Just for additional context and intuition, here's an explicit and concrete example of the differences.
Assume you have the following function seen below. (
This label function, will arbitrarily split the values into 'High' and 'Low', based upon the threshold you provide as the parameter (x). )
def label(element, x):
if element > x:
return 'High'
else:
return 'Low'
In this example, lets assume our dataframe has one column with random numbers.
If you tried mapping the label function with map:
df['ColumnName'].map(label, x = 0.8)
You will result with the following error:
TypeError: map() got an unexpected keyword argument 'x'
Now take the same function and use apply, and you'll see that it works:
df['ColumnName'].apply(label, x=0.8)
Series.apply() can take additional arguments element-wise, while the Series.map() method will return an error.
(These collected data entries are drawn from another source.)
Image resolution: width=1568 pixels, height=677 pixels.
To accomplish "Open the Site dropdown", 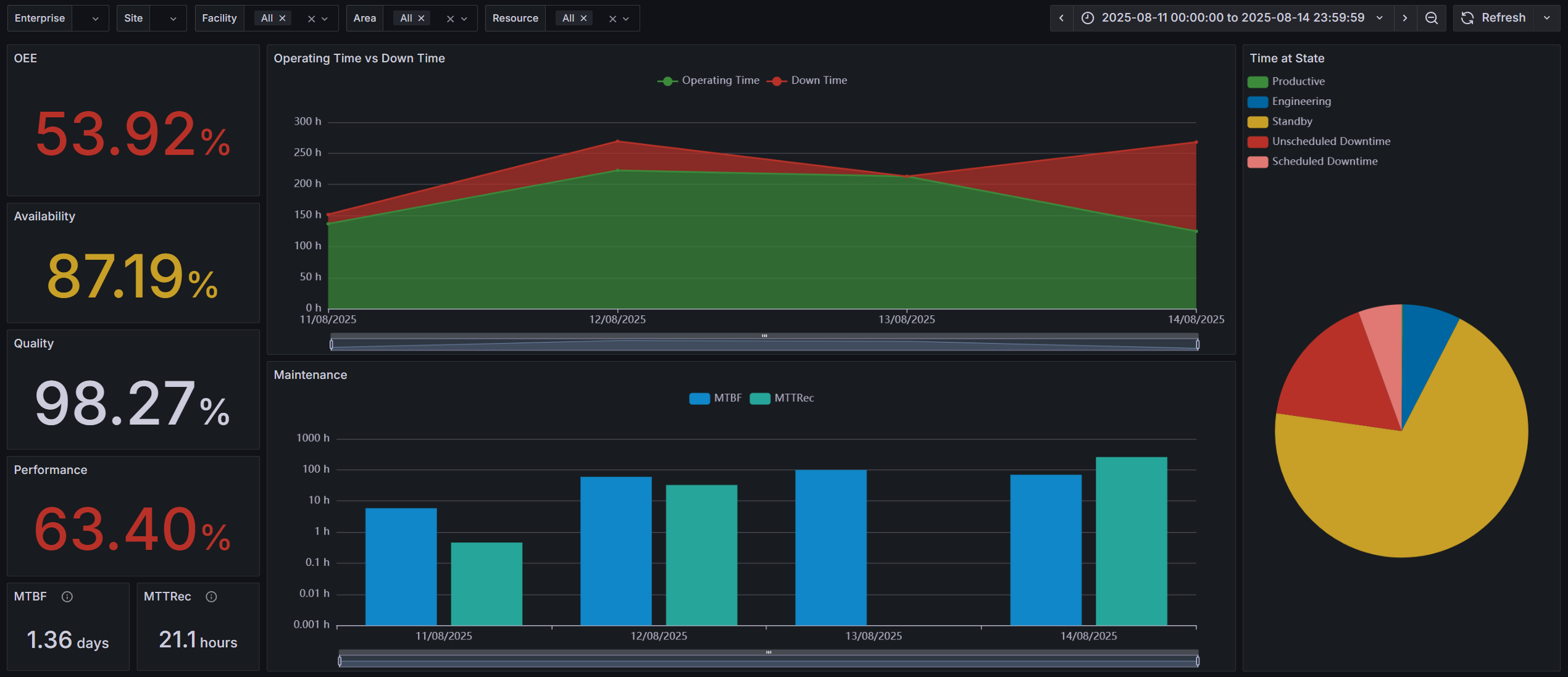I will coord(173,19).
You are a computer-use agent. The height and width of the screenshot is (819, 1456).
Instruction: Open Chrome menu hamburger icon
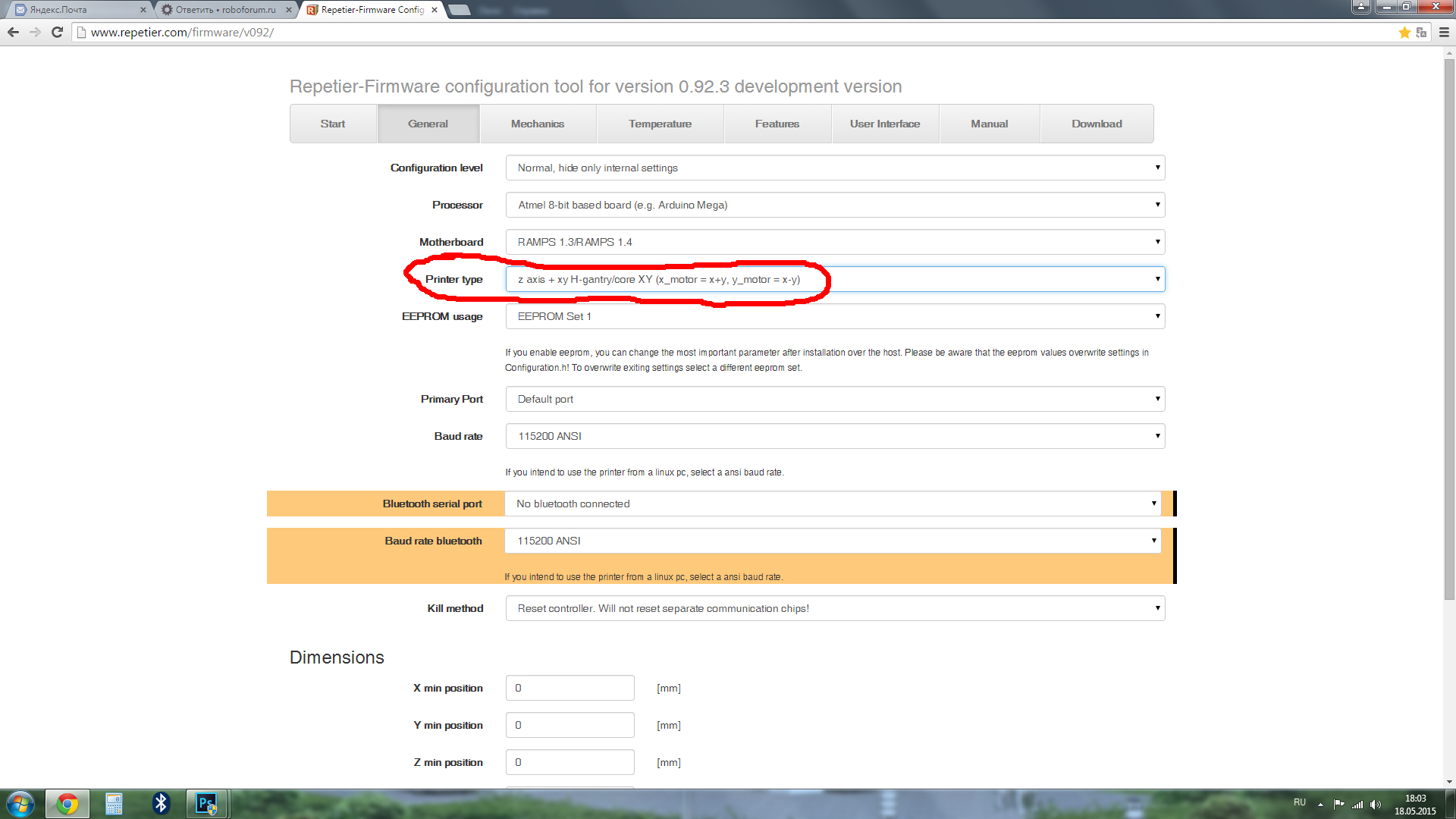[1444, 32]
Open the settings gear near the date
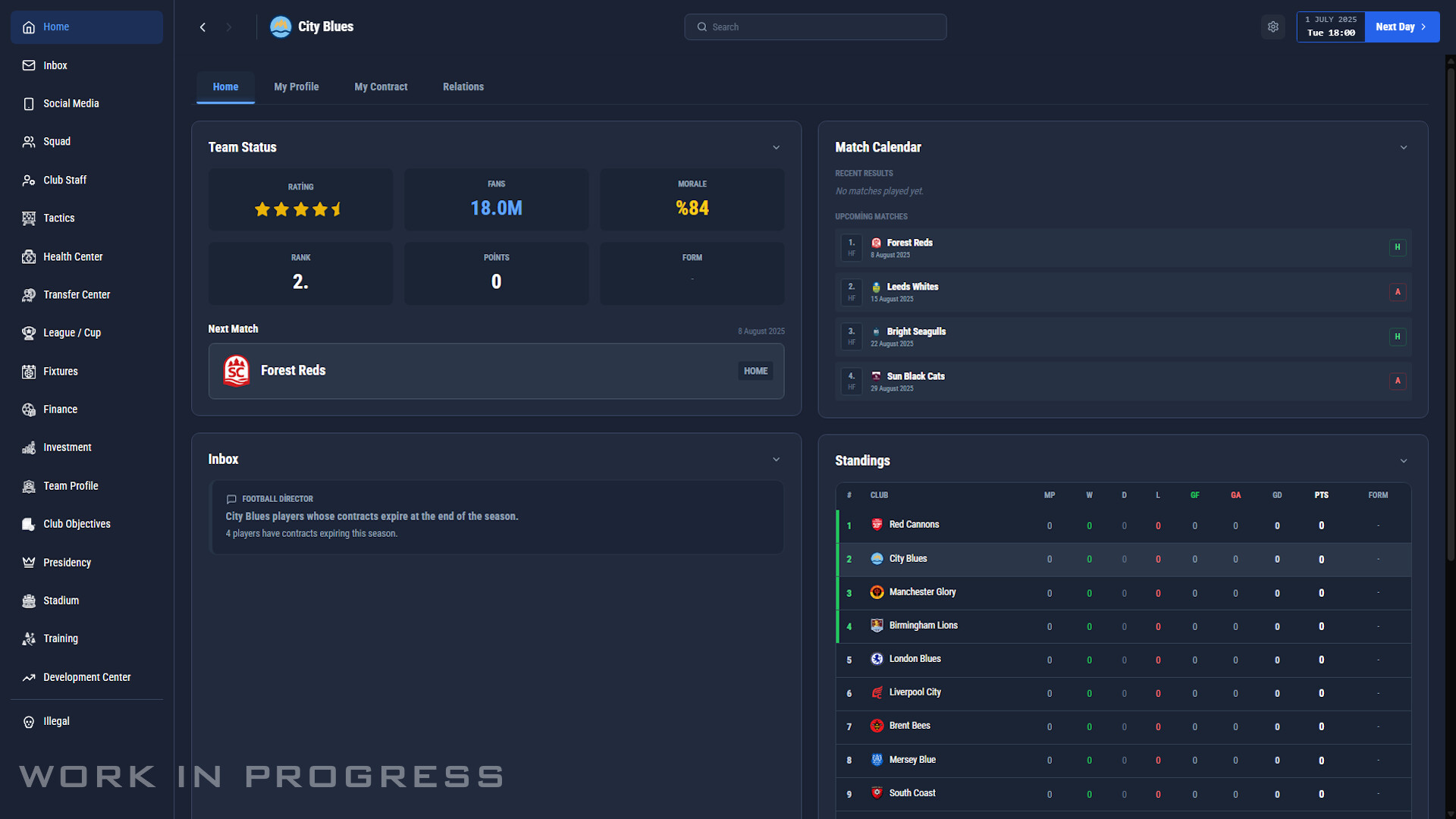 tap(1273, 27)
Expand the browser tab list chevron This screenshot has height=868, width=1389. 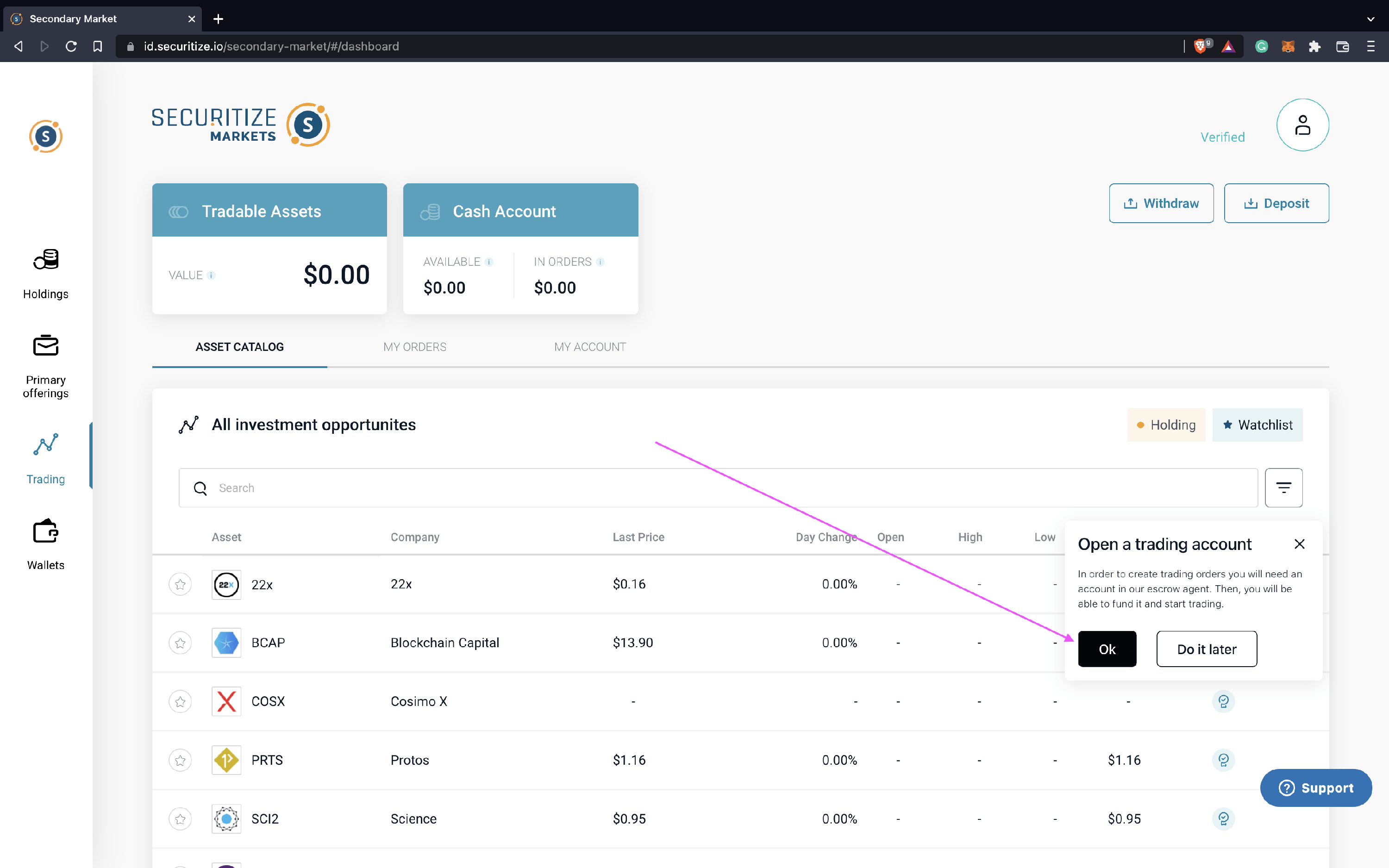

Now, if you're trying to apply the same function to several columns in your dataframe simultaneously, DataFrame.applymap() is used.
df[['ColumnName','ColumnName2','ColumnName3','ColumnName4']].applymap(label)
Lastly, you can also use the apply() method on a dataframe, but the DataFrame.apply() method has different capabilities. Instead of applying functions element-wise, the df.apply() method applies functions along an axis, either column-wise or row-wise. When we create a function to use with df.apply(), we set it up to accept a series, most commonly a column.
Here is an example:
df.apply(pd.value_counts)
When we applied the pd.value_counts function to the dataframe, it calculated the value counts for all the columns.
Notice, and this is very important, when we used the df.apply() method to transform multiple columns. This is only possible because the pd.value_counts function operates on a series. If we tried to use the df.apply() method to apply a function that works element-wise to multiple columns, we'd get an error:
For example:
def label(element):
if element > 1:
return 'High'
else:
return 'Low'
df[['ColumnName','ColumnName2','ColumnName3','ColumnName4']].apply(label)
This will result with the following error:
ValueError: ('The truth value of a Series is ambiguous. Use a.empty, a.bool(), a.item(), a.any() or a.all().', u'occurred at index Economy')
In general, we should only use the apply() method when a vectorized function does not exist. Recall that pandas uses vectorization, the process of applying operations to whole series at once, to optimize performance. When we use the apply() method, we're actually looping through rows, so a vectorized method can perform an equivalent task faster than the apply() method.
Here are some examples of vectorized functions that already exist that you do NOT want to recreate using any type of apply/map methods:
- Series.str.split() Splits each element in the Series
- Series.str.strip() Strips whitespace from each string in the Series.
- Series.str.lower() Converts strings in the Series to lowercase.
- Series.str.upper() Converts strings in the Series to uppercase.
- Series.str.get() Retrieves the ith element of each element in the Series.
- Series.str.replace() Replaces a regex or string in the Series with another string
- Series.str.cat() Concatenates strings in a Series.
- Series.str.extract() Extracts substrings from the Series matching a regex pattern.